# Quoted passage:

================

Manufacturing production suffers after Typhoon Yagi
Manufacturing production suffers after Typhoon Yagi
Typhoon Yagi had a significant impact on Vietnam's manufacturing sector in September, with heavy rain and flooding causing temporary business closures and delays across production lines and supply chains.
The S&P Global Vietnam Manufacturing Purchasing Managers' Index (PMI) fell below the 50-point no-change mark, signalling a renewed deterioration in business conditions at the end of the third quarter after a period of solid growth. The index dropped to 47.3 points in September from 52.4 in August, marking the sharpest decline since November last year.
The typhoon triggered a sharp reduction in manufacturing output, halting a five-month streak of expansion. After strong growth in August, the latest decline was the steepest since January 2023.
Similarly, new orders fell, largely due to the storm's impact, although export orders dipped only slightly, with international demand holding up relatively well.
In response to reduced output and new orders, businesses scaled back their purchasing activities for the first time in six months. Those manufacturers that did make purchases faced significant delays in supplier deliveries due to flooding. This led to a rapid decrease in stocks of purchases, with the reduction nearly matching the level seen during the pandemic in April 2020. Stocks of finished goods also declined in September.

================

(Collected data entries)
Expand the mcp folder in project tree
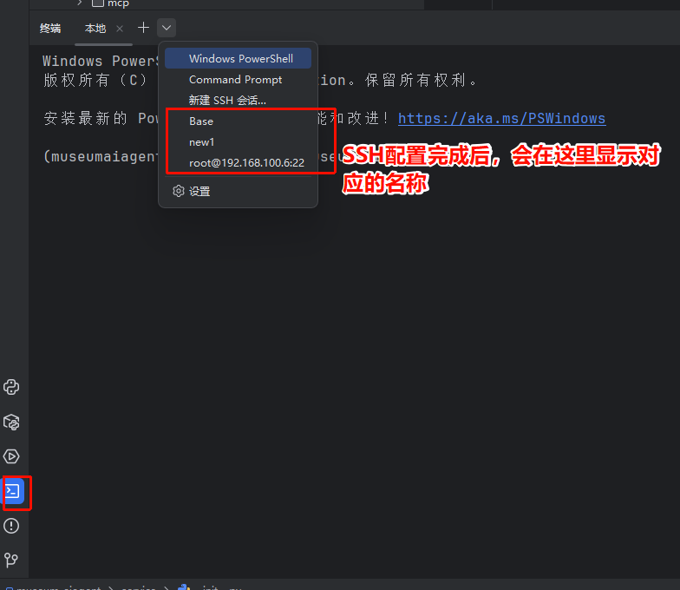This screenshot has width=680, height=590. point(80,3)
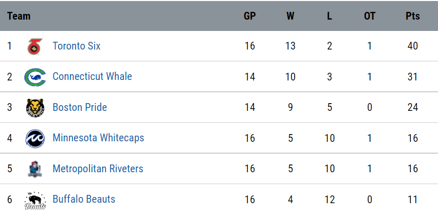Click the Minnesota Whitecaps wave logo
The height and width of the screenshot is (214, 438).
[x=35, y=138]
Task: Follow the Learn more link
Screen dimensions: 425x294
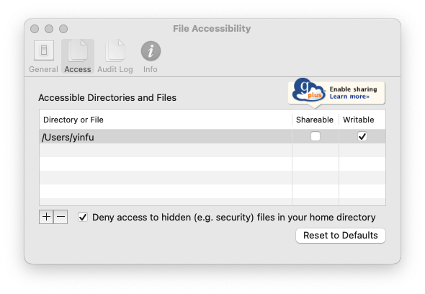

================

# Tasks and exercises:
a) Transcribe the part of the article on Typhoon Yagi and Vietnam's manufacturing sector that begins at the words "The typhoon triggered" and stops after the words "declined in September.".
b) Go on with the article on Typhoon Yagi and Vietnam's manufacturing sector from the point at which it stops.

# Answers in order:
a)
The typhoon triggered a sharp reduction in manufacturing output, halting a five-month streak of expansion. After strong growth in August, the latest decline was the steepest since January 2023.
Similarly, new orders fell, largely due to the storm's impact, although export orders dipped only slightly, with international demand holding up relatively well.
In response to reduced output and new orders, businesses scaled back their purchasing activities for the first time in six months. Those manufacturers that did make purchases faced significant delays in supplier deliveries due to flooding. This led to a rapid decrease in stocks of purchases, with the reduction nearly matching the level seen during the pandemic in April 2020. Stocks of finished goods also declined in September.

b)
Disruptions to production lines and company closures contributed to growing backlogs of work, with the rise in outstanding business being the sharpest in two and a half years.
Andrew Harker, economics director at S&P Global Market Intelligence, commented, “The severity of Typhoon Yagi had a major impact on the Vietnamese manufacturing sector as heavy rain and flooding caused temporary business closures and delays to both supply chains and production lines. The storm brought an end to a period of strong growth in the sector."
Despite the challenges, firms remained optimistic about future output, expecting a rebound as recovery from the storm begins. Sentiment improved to a three-month-high, with companies confident in a strengthening demand outlook over the coming year. This optimism led to an increase in employment, even as workloads dropped.